The receiver 211 only sends channel quality information 219 upon receiving data 213a from the transmitter 209. Therefore, the last set of channel quality information 221 is sent when the receiver 211 receives the last portion of the data packet 213a.

The channel quality is measured using any known techniques, for example, the techniques of measuring CIR and S1}R as previously discussed.

The measure of the quality of the channel is carried out using the data signals sent by the transmitter and not a period pilot signal.

At the start of a data packet transmission 217, the transmitter transmits the initial data within the data packet using a pre-determined default MCS level. The pre-determined default MCS level may be set at any level, and must be known to both the transmitting and receiving device. It is preferable to have the MCS level set at a mid point so that the data can still be received successfully without not drastically reducing throughput for a certain range of channel quality. It will be understood that the initial transmission of each data packet may use different pre- determined MCS levels, as will be explained later.

After the initial data within the data packet 213a is transmitted 217, the receiver 211 uses this data to determine the channel quality, as described above. The receiver 211 then sends the channel quality information 219 back to the transmitter 209. The time taken between sending the first portion of the data 217, and the transmitter 209 receiving the channel quality information 219 is depicted in Figure 2b as round trip delay time 225.

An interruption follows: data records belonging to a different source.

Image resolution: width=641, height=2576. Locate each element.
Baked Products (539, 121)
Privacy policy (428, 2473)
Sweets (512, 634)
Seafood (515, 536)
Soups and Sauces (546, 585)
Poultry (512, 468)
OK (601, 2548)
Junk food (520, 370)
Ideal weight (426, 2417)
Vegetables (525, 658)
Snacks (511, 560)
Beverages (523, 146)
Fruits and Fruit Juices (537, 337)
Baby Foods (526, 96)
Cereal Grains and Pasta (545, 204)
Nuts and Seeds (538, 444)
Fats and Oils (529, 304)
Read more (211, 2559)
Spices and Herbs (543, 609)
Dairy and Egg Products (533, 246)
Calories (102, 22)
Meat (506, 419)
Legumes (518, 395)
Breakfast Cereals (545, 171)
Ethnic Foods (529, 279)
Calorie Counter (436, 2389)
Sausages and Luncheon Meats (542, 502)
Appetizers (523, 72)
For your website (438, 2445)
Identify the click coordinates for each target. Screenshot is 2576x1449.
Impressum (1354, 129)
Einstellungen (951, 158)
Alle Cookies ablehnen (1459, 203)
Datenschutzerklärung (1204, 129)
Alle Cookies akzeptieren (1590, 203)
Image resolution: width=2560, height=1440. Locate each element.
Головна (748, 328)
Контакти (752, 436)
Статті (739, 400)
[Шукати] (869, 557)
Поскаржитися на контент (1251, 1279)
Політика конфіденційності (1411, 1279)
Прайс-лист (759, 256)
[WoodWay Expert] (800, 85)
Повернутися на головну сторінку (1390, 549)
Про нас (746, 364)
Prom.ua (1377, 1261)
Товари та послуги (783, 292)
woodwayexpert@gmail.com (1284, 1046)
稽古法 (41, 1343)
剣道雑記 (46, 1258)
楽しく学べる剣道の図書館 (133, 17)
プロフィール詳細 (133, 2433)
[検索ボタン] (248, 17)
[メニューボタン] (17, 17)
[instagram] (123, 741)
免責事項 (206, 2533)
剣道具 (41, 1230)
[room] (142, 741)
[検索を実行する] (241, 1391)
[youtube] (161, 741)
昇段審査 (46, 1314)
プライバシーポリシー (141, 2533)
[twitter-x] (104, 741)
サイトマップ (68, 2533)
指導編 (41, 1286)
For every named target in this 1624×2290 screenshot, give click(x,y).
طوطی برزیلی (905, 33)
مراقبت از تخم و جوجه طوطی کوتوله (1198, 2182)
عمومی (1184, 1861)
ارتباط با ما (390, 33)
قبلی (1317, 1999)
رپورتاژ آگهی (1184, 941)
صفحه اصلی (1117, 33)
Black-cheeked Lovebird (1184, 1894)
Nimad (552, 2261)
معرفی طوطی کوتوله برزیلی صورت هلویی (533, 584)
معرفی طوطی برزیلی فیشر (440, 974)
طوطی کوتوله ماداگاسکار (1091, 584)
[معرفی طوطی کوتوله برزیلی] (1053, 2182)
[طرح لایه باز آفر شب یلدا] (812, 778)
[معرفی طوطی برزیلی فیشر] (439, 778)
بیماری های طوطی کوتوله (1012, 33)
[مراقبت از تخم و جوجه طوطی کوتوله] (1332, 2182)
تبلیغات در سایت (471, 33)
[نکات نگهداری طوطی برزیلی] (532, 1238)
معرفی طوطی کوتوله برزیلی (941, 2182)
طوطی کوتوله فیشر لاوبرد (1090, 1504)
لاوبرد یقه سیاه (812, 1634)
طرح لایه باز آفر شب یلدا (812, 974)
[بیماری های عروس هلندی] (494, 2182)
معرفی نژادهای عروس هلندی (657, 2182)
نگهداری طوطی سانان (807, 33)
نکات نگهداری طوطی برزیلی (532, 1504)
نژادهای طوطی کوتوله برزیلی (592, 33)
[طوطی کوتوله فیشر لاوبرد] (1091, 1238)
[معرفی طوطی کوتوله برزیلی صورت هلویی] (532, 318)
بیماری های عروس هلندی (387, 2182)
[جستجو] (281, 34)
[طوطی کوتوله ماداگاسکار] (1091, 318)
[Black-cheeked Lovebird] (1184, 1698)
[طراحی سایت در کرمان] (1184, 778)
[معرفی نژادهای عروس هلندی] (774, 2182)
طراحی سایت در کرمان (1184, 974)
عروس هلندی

After this initial delay time 225, the transmitter 209 uses the received channel quality information 219 to set the MCS level to a level more suited to the measured channel quality and the receiver 211 to which the data is being sent. Therefore, for a time period 227 wherein a further portion of the data packet 213a is transmitted, the MCS level is set at an optimum level according to the channel quality.

After the whole data packet 213a has been transmitted, and the receiver 211 has returned the channel quality information 221, the receiver stops sending any further channel quality information until the transmitter 209 starts to transmit the next data packet 213b. There may be a considerable time delay between the data packet 213a and data packet 213b being transmitted over the PAN, and so the pre-determined MCS level used to transmit the first portion 223 of the data packet 21 3b may not be the same pre- determined MCS level as previously used during the later transmission of the earlier data packet 213a. The reason for this is because the channel conditions are likely to have changed, thus varying the channel quality. In this embodiment, the MCS level used to transmit the first portion 223 of the data packet 21 3b is the same pre-determined MCS level as initially used in the transmission of the data packet 213a.

Referring to Figure 3, the AMC operation according to this embodiment is now explained.

The AMC operation starts at step S301. Next, the base station transmits the data to the mobile station using a fixed level MCS at step S303.

The mobile station detects and receives the data being transmitted by the base station, as shown at step S305.

Upon receipt of this initial data, the mobile station (or receiving device) measures the communication channel quality using the received data at step S307. The measurement of channel quality is carried out using known techniques, as explained above.

The mobile station forwards the channel quality information to the base station at step S309. The base station is then able to use the channel quality information received to select an appropriate MCS level based on this received information and the mobile station, as indicated at step S3 11.

The base station (or transmitting device) transmits the remaining data within the packet, at step S313, using the MCS level selected in step S311.

At step S3 15, the mobile station detects and receives the data. At step S3 17, it is determined whether the whole data packet has been transmitted. If so, the process ends at step S3 19. Otherwise, the process continues from step S305 again.

FURTHER EMBODIMENTS

It will be understood that the embodiment of the present invention described herein is by way of example only, and that various changes and modifications may be made without departing from the scope of the invention.

It will be understood that, although in the embodiment described each initial transmission of a data packet uses the same default predetermined MCS level, the MCS level used may be any other pre-defined MCS level which is determined, for example, by the time when the transmission is occurring, the number of devices within the network, the location of the network or any other relevant parameter that affects the communication channel quality.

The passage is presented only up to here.